Bettye LaVette – Blackbirds (Verve)

Fa effetto ─ alla vigilia di elezioni che vedono concorrere per la vice-presidenza una donna in parte afroamericana; mentre il razzismo è tornato a occupare il centro della narrazione di un Big Country in guerra civile strisciante ─ che qui Bettye LaVette osi l’inosabile: confrontarsi con la Billie Holiday di Strange Fruit. Come se dacché nel 1939 Lady Day a sua volta osava l’inosabile, cantando di un linciaggio, in fondo poco o non abbastanza sia cambiato. A dispetto degli otto anni in cui ciò che era inimmaginabile quando Abel Meeropol (un ebreo) la scrisse, ossia un nero alla Casa Bianca, aveva fatto pensare che il Sogno del Reverendo King si stesse facendo realtà. È mossa arditissima, ma agli azzardi artistici questa interprete straordinaria, prossima a festeggiare i settantacinque anni ma la cui carriera è decollata solo nel 2003, ci ha felicemente abituati. Scommessa anche stavolta vincente?

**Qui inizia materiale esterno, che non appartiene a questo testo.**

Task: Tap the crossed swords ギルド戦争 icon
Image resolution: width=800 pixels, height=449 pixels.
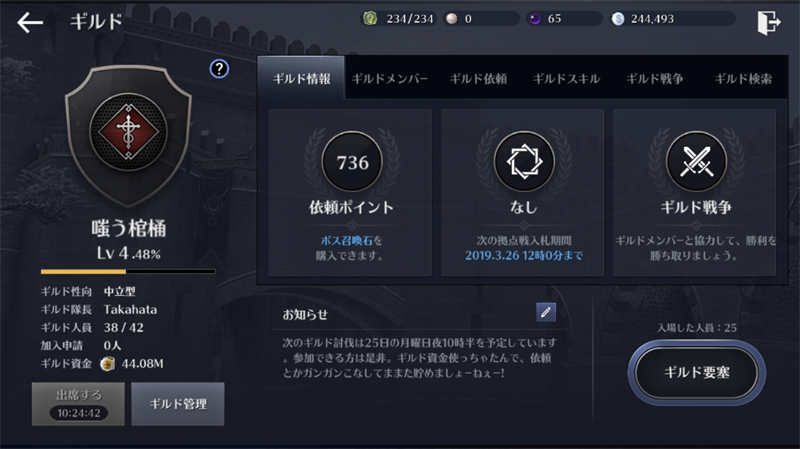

Non riesco a decidermi al riguardo: è una splendida versione e però la sento un filo manieristica per una di cui Bonnie Raitt disse (si riferiva al capolavoro del 2005 “I’ve Got My Own Hell To Raise”) che “mai il dolore è sembrato così funky”. È che con questo secondo lavoro su Verve, dopo gli anni alla Anti- decisivi per la sua (ri)scoperta e il breve soggiorno alla Cherry Red, la signora ha svoltato jazz, o quasi. Il gusto sofisticato è quello anche quando l’occasionale florilegio di wah wah, o una batteria un po’ più secca se non sferzante, o un basso che strappa energico rispetto a un passo altrimenti di felina eleganza, spostano gli equilibri più verso il blues. Diversamente dal passato, mai verso il rock. Nemmeno nella traccia quasi omonima, che arriva dal doppio bianco dei Beatles ed è resa come fosse una nuova Over The Rainbow, un’altra What A Wonderful World.

Pubblicato per la prima volta su “Audio Review”, n. 424, ottobre 2020.